(Dataset entries)
==================================================
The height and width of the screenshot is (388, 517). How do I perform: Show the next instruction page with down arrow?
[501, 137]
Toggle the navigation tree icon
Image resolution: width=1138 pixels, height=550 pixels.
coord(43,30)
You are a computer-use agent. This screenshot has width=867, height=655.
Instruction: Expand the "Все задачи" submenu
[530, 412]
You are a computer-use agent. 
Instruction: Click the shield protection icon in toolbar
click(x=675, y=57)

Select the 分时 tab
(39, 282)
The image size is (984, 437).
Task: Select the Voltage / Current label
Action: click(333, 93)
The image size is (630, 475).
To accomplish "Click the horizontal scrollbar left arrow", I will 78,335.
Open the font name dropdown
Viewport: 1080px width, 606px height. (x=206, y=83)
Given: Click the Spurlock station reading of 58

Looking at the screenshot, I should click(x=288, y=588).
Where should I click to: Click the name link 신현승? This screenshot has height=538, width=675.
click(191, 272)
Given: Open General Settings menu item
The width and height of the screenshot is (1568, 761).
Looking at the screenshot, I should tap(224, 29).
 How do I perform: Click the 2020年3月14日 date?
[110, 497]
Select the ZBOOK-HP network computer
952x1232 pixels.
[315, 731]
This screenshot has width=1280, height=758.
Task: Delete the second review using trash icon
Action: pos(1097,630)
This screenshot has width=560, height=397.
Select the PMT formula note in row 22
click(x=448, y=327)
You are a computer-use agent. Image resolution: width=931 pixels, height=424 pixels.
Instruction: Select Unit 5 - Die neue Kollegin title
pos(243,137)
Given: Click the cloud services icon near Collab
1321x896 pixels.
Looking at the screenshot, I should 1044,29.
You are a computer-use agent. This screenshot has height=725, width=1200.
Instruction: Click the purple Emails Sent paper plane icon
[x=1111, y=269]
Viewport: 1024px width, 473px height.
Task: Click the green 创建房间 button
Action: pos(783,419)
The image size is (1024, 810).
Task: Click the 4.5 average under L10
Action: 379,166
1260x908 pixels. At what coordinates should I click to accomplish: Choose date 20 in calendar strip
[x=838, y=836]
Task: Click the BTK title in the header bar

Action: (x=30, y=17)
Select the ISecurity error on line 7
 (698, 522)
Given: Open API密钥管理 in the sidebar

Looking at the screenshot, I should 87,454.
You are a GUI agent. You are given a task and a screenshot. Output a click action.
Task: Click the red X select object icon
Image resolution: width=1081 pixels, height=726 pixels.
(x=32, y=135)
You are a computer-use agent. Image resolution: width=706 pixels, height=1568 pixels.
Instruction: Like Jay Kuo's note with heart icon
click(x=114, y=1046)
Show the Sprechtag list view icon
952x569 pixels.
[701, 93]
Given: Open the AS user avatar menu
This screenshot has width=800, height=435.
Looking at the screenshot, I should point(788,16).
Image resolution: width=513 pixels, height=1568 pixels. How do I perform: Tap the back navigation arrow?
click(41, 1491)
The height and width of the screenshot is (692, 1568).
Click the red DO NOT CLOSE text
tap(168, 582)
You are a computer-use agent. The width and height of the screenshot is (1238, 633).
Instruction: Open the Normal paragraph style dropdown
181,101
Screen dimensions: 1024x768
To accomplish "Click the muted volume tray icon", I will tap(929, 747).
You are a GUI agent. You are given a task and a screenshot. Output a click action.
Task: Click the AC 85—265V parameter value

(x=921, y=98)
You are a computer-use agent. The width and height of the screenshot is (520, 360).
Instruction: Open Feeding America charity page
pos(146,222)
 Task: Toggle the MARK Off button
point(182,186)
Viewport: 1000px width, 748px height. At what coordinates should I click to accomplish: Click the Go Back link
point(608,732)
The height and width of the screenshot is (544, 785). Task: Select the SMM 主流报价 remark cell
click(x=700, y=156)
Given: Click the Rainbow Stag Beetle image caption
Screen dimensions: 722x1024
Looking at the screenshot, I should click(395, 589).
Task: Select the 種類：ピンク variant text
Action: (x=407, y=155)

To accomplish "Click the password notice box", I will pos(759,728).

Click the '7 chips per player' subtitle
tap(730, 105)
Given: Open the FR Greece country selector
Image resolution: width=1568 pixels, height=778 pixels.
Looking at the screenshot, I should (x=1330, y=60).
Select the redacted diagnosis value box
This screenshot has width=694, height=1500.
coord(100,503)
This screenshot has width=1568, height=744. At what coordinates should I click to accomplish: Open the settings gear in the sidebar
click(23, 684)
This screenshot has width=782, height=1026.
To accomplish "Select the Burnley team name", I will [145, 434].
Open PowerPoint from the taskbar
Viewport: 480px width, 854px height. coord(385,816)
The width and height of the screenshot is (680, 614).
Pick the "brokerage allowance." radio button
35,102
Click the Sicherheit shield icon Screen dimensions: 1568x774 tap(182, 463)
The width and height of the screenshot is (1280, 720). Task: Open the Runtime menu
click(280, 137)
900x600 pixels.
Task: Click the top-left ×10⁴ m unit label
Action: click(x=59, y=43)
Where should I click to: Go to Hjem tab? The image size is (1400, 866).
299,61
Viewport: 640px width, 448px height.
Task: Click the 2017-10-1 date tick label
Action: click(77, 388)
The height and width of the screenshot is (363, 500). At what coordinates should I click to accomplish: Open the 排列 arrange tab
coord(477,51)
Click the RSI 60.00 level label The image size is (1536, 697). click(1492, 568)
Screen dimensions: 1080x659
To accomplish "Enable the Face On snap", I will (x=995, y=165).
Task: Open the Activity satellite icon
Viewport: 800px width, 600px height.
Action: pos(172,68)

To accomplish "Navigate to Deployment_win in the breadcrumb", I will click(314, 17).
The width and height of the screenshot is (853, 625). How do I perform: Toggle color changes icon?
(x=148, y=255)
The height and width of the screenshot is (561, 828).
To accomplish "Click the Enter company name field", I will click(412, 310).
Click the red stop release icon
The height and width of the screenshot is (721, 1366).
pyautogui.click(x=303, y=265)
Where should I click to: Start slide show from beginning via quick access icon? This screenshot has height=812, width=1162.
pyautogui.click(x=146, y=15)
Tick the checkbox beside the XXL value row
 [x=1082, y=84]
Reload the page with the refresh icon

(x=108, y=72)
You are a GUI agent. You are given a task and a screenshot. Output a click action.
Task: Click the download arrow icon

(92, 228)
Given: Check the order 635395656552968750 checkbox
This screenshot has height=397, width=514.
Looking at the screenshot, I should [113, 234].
==================================================
**PROMPT:** Write out the data above once more, exactly as it reads.

**RESPONSE AREA:**
The height and width of the screenshot is (388, 517). How do I perform: Show the next instruction page with down arrow?
[501, 137]
Toggle the navigation tree icon
Image resolution: width=1138 pixels, height=550 pixels.
coord(43,30)
You are a computer-use agent. This screenshot has width=867, height=655.
Instruction: Expand the "Все задачи" submenu
[530, 412]
You are a computer-use agent. 
Instruction: Click the shield protection icon in toolbar
click(x=675, y=57)

Select the 分时 tab
(39, 282)
The image size is (984, 437).
Task: Select the Voltage / Current label
Action: click(333, 93)
The image size is (630, 475).
To accomplish "Click the horizontal scrollbar left arrow", I will 78,335.
Open the font name dropdown
Viewport: 1080px width, 606px height. (x=206, y=83)
Given: Click the Spurlock station reading of 58

Looking at the screenshot, I should click(x=288, y=588).
Where should I click to: Click the name link 신현승? This screenshot has height=538, width=675.
click(191, 272)
Given: Open General Settings menu item
The width and height of the screenshot is (1568, 761).
Looking at the screenshot, I should tap(224, 29).
 How do I perform: Click the 2020年3月14日 date?
[110, 497]
Select the ZBOOK-HP network computer
952x1232 pixels.
[315, 731]
This screenshot has width=1280, height=758.
Task: Delete the second review using trash icon
Action: pos(1097,630)
This screenshot has width=560, height=397.
Select the PMT formula note in row 22
click(x=448, y=327)
You are a computer-use agent. Image resolution: width=931 pixels, height=424 pixels.
Instruction: Select Unit 5 - Die neue Kollegin title
pos(243,137)
Given: Click the cloud services icon near Collab
1321x896 pixels.
Looking at the screenshot, I should 1044,29.
You are a computer-use agent. This screenshot has height=725, width=1200.
Instruction: Click the purple Emails Sent paper plane icon
[x=1111, y=269]
Viewport: 1024px width, 473px height.
Task: Click the green 创建房间 button
Action: pos(783,419)
The image size is (1024, 810).
Task: Click the 4.5 average under L10
Action: 379,166
1260x908 pixels. At what coordinates should I click to accomplish: Choose date 20 in calendar strip
[x=838, y=836]
Task: Click the BTK title in the header bar

Action: (x=30, y=17)
Select the ISecurity error on line 7
 (698, 522)
Given: Open API密钥管理 in the sidebar

Looking at the screenshot, I should 87,454.
You are a GUI agent. You are given a task and a screenshot. Output a click action.
Task: Click the red X select object icon
Image resolution: width=1081 pixels, height=726 pixels.
(x=32, y=135)
You are a computer-use agent. Image resolution: width=706 pixels, height=1568 pixels.
Instruction: Like Jay Kuo's note with heart icon
click(x=114, y=1046)
Show the Sprechtag list view icon
952x569 pixels.
[701, 93]
Given: Open the AS user avatar menu
This screenshot has width=800, height=435.
Looking at the screenshot, I should point(788,16).
Image resolution: width=513 pixels, height=1568 pixels. How do I perform: Tap the back navigation arrow?
click(41, 1491)
The height and width of the screenshot is (692, 1568).
Click the red DO NOT CLOSE text
tap(168, 582)
You are a computer-use agent. The width and height of the screenshot is (1238, 633).
Instruction: Open the Normal paragraph style dropdown
181,101
Screen dimensions: 1024x768
To accomplish "Click the muted volume tray icon", I will tap(929, 747).
You are a GUI agent. You are given a task and a screenshot. Output a click action.
Task: Click the AC 85—265V parameter value

(x=921, y=98)
You are a computer-use agent. The width and height of the screenshot is (520, 360).
Instruction: Open Feeding America charity page
pos(146,222)
 Task: Toggle the MARK Off button
point(182,186)
Viewport: 1000px width, 748px height. At what coordinates should I click to accomplish: Click the Go Back link
point(608,732)
The height and width of the screenshot is (544, 785). Task: Select the SMM 主流报价 remark cell
click(x=700, y=156)
Given: Click the Rainbow Stag Beetle image caption
Screen dimensions: 722x1024
Looking at the screenshot, I should click(395, 589).
Task: Select the 種類：ピンク variant text
Action: (x=407, y=155)

To accomplish "Click the password notice box", I will pos(759,728).

Click the '7 chips per player' subtitle
tap(730, 105)
Given: Open the FR Greece country selector
Image resolution: width=1568 pixels, height=778 pixels.
Looking at the screenshot, I should (x=1330, y=60).
Select the redacted diagnosis value box
This screenshot has width=694, height=1500.
coord(100,503)
This screenshot has width=1568, height=744. At what coordinates should I click to accomplish: Open the settings gear in the sidebar
click(23, 684)
This screenshot has width=782, height=1026.
To accomplish "Select the Burnley team name", I will [145, 434].
Open PowerPoint from the taskbar
Viewport: 480px width, 854px height. coord(385,816)
The width and height of the screenshot is (680, 614).
Pick the "brokerage allowance." radio button
35,102
Click the Sicherheit shield icon Screen dimensions: 1568x774 tap(182, 463)
The width and height of the screenshot is (1280, 720). Task: Open the Runtime menu
click(280, 137)
900x600 pixels.
Task: Click the top-left ×10⁴ m unit label
Action: click(x=59, y=43)
Where should I click to: Go to Hjem tab? The image size is (1400, 866).
299,61
Viewport: 640px width, 448px height.
Task: Click the 2017-10-1 date tick label
Action: click(77, 388)
The height and width of the screenshot is (363, 500). At what coordinates should I click to accomplish: Open the 排列 arrange tab
coord(477,51)
Click the RSI 60.00 level label The image size is (1536, 697). click(1492, 568)
Screen dimensions: 1080x659
To accomplish "Enable the Face On snap", I will (x=995, y=165).
Task: Open the Activity satellite icon
Viewport: 800px width, 600px height.
Action: pos(172,68)

To accomplish "Navigate to Deployment_win in the breadcrumb", I will click(314, 17).
The width and height of the screenshot is (853, 625). How do I perform: Toggle color changes icon?
(x=148, y=255)
The height and width of the screenshot is (561, 828).
To accomplish "Click the Enter company name field", I will click(412, 310).
Click the red stop release icon
The height and width of the screenshot is (721, 1366).
pyautogui.click(x=303, y=265)
Where should I click to: Start slide show from beginning via quick access icon? This screenshot has height=812, width=1162.
pyautogui.click(x=146, y=15)
Tick the checkbox beside the XXL value row
 [x=1082, y=84]
Reload the page with the refresh icon

(x=108, y=72)
You are a GUI agent. You are given a task and a screenshot. Output a click action.
Task: Click the download arrow icon

(92, 228)
Given: Check the order 635395656552968750 checkbox
This screenshot has height=397, width=514.
Looking at the screenshot, I should [113, 234].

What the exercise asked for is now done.